-- begin Text to read --

Did Antonina Use Witchcraft to Enslave the Mighty Byzantine General Belisarius?
Flavius Belisarius (500 - 565 AD) personified the perfect example of what a general of a powerful empire ought to have been. He was almost invincible in battle as he restored the influence of the Byzantine Empire in North Africa and Italy during the reign of the 6th century Emperor Justinian I, who reigned from 527 to 565 AD. As a man, Belisarius also cut an impressive figure as he was dashing, energetic, decisive and resourceful. However, like many powerful men before and after him, Belisarius’ one weakness had the sway to destroy men and ruin empires. His Achilles’ heel was none other than his wife, Antonina.
The Gothic War, covering the period from the first Byzantine attacks in 535 AD until the fall of Ravenna in 540 and the recall of Belisarius. (CC BY-SA 3.0)

-- end Text to read --
-- begin Data excerpts --

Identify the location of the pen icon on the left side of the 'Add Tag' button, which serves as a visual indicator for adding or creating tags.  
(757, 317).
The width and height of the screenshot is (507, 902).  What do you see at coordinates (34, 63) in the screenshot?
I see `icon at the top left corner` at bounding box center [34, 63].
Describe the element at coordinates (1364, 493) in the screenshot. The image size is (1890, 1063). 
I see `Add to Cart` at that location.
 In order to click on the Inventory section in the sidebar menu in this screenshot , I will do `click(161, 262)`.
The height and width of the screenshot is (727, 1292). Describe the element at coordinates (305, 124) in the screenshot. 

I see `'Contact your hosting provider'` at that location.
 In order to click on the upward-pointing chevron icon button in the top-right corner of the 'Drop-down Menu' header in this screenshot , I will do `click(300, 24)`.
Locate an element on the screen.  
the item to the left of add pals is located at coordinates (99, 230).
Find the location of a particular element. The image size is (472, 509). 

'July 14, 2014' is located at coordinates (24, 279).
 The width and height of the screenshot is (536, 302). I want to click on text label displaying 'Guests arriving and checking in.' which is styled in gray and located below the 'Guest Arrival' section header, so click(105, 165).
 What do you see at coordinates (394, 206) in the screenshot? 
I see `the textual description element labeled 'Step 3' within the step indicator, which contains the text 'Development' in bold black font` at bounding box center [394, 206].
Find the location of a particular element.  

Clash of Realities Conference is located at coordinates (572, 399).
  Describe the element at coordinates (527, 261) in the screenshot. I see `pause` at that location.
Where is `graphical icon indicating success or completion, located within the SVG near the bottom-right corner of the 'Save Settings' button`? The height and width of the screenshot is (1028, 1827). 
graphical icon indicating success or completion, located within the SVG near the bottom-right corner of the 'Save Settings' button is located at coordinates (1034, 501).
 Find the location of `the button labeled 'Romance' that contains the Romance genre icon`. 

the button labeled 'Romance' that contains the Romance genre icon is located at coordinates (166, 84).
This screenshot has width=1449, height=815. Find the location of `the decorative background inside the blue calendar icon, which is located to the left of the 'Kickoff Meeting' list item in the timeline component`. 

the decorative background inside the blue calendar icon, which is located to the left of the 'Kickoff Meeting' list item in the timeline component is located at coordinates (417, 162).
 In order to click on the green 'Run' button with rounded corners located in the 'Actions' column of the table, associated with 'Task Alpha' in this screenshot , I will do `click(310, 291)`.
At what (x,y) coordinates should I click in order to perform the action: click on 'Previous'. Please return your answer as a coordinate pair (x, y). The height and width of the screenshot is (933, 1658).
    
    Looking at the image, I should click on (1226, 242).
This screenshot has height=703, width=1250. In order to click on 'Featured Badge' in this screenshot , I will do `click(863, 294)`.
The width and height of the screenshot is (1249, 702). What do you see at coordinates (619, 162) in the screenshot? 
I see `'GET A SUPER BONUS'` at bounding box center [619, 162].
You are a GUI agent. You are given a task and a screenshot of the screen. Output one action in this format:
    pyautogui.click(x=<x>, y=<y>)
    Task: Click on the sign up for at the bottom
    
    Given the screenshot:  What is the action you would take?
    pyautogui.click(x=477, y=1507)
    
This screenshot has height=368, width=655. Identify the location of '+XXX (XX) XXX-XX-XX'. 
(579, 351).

-- end Data excerpts --

» Problems to work on
**a.** Rewrite everything in the records from the first line down to the line containing "(757, 317).", replacing "pen icon" with "pencil icon" and leaving all else unchanged.
**b.** Continue the article on Antonina and Belisarius from the point where it stops.
The article and the records have no connection to each other.

» Answers provided
**a.**
Identify the location of the pencil icon on the left side of the 'Add Tag' button, which serves as a visual indicator for adding or creating tags.  
(757, 317).

**b.**
Historian Procopius’ Secret History describes Belisarius and Antonina’s marriage as plagued not only by Antonina’s infidelities, but also Belisarius’ stubbornness and his deep love for her. While Procopius credited Belisarius and Antonina’s relationship to his downfall, historian Edward Gibbon (1737 - 1794) did not seem too certain of what to make of this. However, he was ready enough to accept the reliability of Procopius’ accounts as he noted that: "the unconquerable patience and loyalty of Belisarius appear either below or above the character of a man". From the popularity of both Procopius and Gibbon’s writings in their respective times, both historians may have condemned Belisarius and Antonina to being remembered in history as a weak husband and a witch who brought down one of the most powerful generals in Rome.
Dark Magic or Womanly Wiles?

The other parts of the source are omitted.